CONTEXT: Symptoms affect quality of life (QOL), functional status, and cognitive function in cancer survivors, but older survivors are understudied. OBJECTIVES: The objectives of this study were to identify prototypical presystemic therapy psychoneurological symptom clusters among older breast cancer survivors and determine whether these symptom clusters predicted cognition and QOL over time.

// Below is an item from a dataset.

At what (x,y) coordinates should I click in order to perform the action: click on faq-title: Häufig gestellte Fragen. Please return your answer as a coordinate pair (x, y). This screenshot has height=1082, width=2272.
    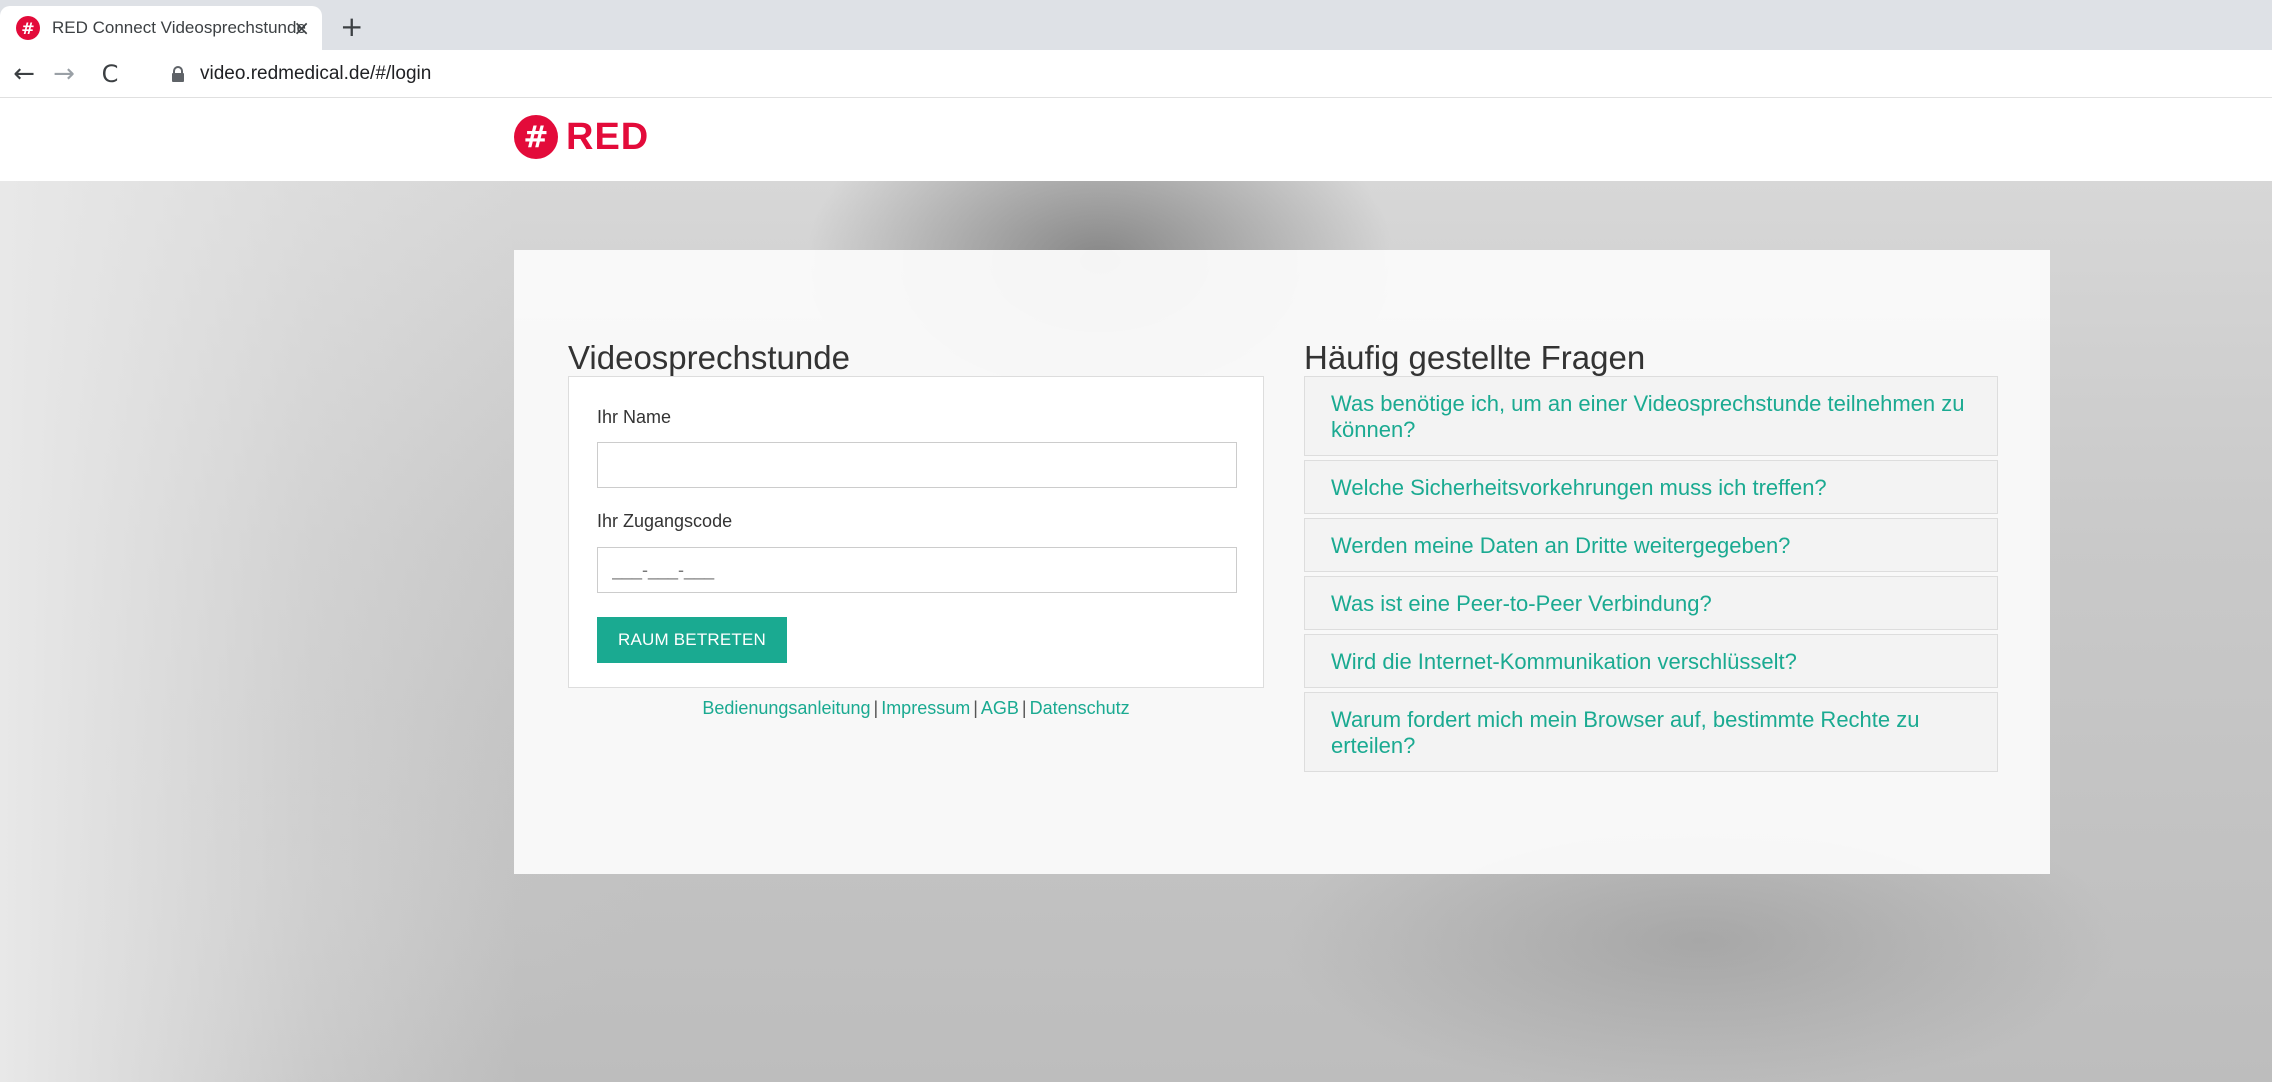
    Looking at the image, I should click on (1475, 358).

METHODS: Women with newly diagnosed nonmetastatic breast cancer (n = 319) and matched noncancer controls (n = 347) aged 60+ years completed questionnaires and neuropsychological tests before systemic therapy and 12 and 24 months later. Latent class analysis identified clusters of survivors based on their pretherapy depression, anxiety, fatigue, sleep disturbance, and pain. Linear mixed-effects models examined changes in objective cognition, perceived cognition, and functional status (Instrumental Activities of Daily Living disability, functional well-being, and breast cancer-specific QOL) by group, controlling for covariates. RESULTS: Nearly one-fifth of older survivors were classified as having high pretherapy symptoms (n = 51; 16%); the remainder had low symptoms (n = 268; 84%); both groups improved over time on all outcomes. However, compared to the low symptom group and controls, survivors with high symptoms had lower baseline objective cognition and lower perceived cognition at baseline and 24 months, lower functional well-being at baseline and 12 months, greater Instrumental Activities of Daily Living disability at baseline, and lower breast cancer-specific QOL at all time points (all P < 0.05). CONCLUSION: Nearly one-fifth of older breast cancer survivors had high psychoneurological symptoms at diagnosis, which predicted clinically meaningful decrements in perceived cognition and function in the first 24 months after diagnosis. Pretreatment psychoneurological symptom clusters could identify survivors for monitoring or intervention.